* **Verilen Metin**
Çeşitli gaz parçacıklarından oluşan kül, uçaklar için neden bir tehlike teşkil ediyor, insan ve hayvan sağlığına da zararlı mı, uzmanlar bu konuda ne düşünüyor ?

 

İzlanda’daki yanardağın faaliyete geçmesi ile oluşan kül bulutu bir anda tüm Avrupa’da hava trafiğini felce uğrattı. Yüzlerce uçuş iptal edildi, hava sahaları trafiğe kapatıldı, yolcular havaalanlarında mahsur kaldı. Peki, bu kadar katı önlemlar alınmasının nedeni tam olarak neydi? Avrupa Hava Güvenlik Kurumu uzmanlarından Daniel Höltgen, bulutun uçaklar için yarattığı tehlikeyi şöyle açıklıyor :

 

“Normalde, uçaklar volkanik patlamalar gibi çeşitli nedenlerle oluşabilecek kül parçacıkları hesaba katılarak tasarlanır ve buna uygunsa uçuş izni alır. Ancak toz parçacıkları bir araya gelerek büyük bir kül bulutuna dönüşürse, motorların tamamen devre dışı kalması ihtimali doğar. Bu tabii ki felaket demektir. Bu nedenle, hem ulusal hem de Avrupa çapında uçuşların yasaklanması yerinde bir karar.”

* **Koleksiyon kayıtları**
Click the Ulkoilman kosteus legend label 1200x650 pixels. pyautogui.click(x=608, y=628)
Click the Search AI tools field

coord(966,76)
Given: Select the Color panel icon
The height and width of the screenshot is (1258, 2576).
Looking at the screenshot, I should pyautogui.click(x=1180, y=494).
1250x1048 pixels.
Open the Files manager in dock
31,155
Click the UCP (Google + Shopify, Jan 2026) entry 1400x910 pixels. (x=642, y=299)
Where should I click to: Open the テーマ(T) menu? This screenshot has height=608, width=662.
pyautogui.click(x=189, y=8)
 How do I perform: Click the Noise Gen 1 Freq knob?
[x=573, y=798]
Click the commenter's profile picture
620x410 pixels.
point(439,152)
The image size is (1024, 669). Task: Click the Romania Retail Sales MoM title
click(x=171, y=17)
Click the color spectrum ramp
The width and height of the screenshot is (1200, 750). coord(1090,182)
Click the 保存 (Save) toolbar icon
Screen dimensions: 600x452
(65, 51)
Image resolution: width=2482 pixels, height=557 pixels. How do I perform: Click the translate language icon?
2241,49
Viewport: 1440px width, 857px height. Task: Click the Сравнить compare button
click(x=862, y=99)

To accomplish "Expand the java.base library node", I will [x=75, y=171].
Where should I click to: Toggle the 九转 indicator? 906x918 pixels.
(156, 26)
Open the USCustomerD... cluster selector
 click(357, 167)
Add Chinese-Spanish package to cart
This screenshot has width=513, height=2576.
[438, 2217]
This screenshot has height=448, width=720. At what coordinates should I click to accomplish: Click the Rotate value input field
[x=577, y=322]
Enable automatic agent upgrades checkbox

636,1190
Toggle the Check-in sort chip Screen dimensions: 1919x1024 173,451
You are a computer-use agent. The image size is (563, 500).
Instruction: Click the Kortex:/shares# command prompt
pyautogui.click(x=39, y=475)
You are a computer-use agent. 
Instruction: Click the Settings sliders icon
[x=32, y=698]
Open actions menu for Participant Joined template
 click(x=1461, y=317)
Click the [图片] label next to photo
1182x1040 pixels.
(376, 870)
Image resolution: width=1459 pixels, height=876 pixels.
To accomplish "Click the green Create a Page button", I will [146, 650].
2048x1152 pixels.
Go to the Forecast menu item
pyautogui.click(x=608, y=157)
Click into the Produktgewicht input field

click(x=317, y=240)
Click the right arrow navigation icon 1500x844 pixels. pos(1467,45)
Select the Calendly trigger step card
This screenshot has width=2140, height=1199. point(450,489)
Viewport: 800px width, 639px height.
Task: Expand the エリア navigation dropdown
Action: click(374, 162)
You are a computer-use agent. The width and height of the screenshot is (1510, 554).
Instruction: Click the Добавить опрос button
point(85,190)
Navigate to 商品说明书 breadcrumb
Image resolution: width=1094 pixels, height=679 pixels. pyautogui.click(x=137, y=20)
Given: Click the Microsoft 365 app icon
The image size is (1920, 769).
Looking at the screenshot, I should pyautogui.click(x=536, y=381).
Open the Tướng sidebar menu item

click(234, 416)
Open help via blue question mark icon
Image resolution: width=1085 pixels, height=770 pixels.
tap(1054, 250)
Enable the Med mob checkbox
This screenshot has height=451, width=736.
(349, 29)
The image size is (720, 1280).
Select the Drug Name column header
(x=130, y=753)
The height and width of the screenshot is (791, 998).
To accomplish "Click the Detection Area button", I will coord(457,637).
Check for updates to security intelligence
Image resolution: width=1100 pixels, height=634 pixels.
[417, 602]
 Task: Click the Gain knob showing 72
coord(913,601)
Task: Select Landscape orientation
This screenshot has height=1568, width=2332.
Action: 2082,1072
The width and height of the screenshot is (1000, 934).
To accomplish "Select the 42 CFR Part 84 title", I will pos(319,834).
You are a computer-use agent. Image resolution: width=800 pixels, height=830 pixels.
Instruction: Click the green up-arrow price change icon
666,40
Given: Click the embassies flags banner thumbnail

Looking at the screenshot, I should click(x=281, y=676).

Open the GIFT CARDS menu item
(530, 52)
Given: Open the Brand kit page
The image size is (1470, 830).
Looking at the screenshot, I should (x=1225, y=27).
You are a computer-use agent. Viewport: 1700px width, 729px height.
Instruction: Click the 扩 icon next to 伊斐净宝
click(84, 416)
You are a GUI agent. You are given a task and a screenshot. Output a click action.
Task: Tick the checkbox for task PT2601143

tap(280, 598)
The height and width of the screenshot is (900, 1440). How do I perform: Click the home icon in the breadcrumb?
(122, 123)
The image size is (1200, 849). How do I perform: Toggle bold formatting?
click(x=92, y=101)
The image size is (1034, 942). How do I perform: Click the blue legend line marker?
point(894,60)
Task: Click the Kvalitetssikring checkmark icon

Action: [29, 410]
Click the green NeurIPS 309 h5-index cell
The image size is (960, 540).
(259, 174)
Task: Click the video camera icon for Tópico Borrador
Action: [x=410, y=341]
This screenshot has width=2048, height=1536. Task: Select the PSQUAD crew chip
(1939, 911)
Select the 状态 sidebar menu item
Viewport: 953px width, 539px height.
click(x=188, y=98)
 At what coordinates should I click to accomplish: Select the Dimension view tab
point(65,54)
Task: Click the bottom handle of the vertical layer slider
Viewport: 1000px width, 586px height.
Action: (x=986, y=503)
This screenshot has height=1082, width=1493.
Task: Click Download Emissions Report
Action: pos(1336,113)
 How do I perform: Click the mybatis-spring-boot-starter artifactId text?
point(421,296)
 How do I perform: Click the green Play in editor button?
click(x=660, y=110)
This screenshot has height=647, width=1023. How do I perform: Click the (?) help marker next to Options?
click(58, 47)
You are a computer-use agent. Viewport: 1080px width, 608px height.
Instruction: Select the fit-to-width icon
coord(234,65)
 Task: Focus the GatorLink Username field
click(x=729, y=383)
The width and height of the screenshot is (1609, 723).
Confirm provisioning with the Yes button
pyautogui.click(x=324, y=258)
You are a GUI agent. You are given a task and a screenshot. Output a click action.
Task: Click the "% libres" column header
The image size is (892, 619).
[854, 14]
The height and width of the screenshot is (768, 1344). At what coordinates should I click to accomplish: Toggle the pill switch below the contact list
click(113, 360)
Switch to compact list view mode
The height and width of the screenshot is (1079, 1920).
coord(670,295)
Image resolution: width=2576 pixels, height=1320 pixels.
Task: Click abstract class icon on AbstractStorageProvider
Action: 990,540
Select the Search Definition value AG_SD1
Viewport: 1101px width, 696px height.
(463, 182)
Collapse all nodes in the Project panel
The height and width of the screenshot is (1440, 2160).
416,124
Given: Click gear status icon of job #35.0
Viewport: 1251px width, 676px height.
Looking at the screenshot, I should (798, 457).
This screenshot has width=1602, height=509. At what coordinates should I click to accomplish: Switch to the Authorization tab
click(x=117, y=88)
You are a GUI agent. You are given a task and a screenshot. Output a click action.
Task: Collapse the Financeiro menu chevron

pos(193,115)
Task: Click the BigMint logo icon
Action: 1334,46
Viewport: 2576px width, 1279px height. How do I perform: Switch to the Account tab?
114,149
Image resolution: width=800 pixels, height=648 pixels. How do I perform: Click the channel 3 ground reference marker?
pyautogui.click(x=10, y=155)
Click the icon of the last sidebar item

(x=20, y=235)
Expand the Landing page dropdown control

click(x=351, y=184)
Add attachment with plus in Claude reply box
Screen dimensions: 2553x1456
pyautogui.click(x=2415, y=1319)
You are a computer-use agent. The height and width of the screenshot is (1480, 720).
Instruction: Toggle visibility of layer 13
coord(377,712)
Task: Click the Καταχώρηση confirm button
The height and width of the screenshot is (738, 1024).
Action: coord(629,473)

* **Yazılı Alıştırma 1**
Yanardağ külüyle ilgili metinden bir bölümü harfi harfine tekrar yaz. "Çeşitli gaz parçacıklarından" sözlerinin geçtiği yerden başla, "ne düşünüyor ?" sözlerinden sonra dur.
* **Yazılı Alıştırma 2**
Kayıtlarda "Click the UCP" ifadesinin geçtiği satırdan başla, "[x=573, y=798]" ifadesinin geçtiği satırdan sonra dur. İki uçtaki satırlar da dahil olmak üzere bu satırları isteklerle birlikte yeniden yaz, yalnızca bunları ver ve yanıtlardaki koordinatların her sayısını 23 artırarak kaydır.

* **Tam Yanıt 1**
Çeşitli gaz parçacıklarından oluşan kül, uçaklar için neden bir tehlike teşkil ediyor, insan ve hayvan sağlığına da zararlı mı, uzmanlar bu konuda ne düşünüyor ?

* **Tam Yanıt 2**
Click the UCP (Google + Shopify, Jan 2026) entry 1400x910 pixels. (x=665, y=322)
Where should I click to: Open the テーマ(T) menu? This screenshot has height=608, width=662.
pyautogui.click(x=212, y=31)
 How do I perform: Click the Noise Gen 1 Freq knob?
[x=596, y=821]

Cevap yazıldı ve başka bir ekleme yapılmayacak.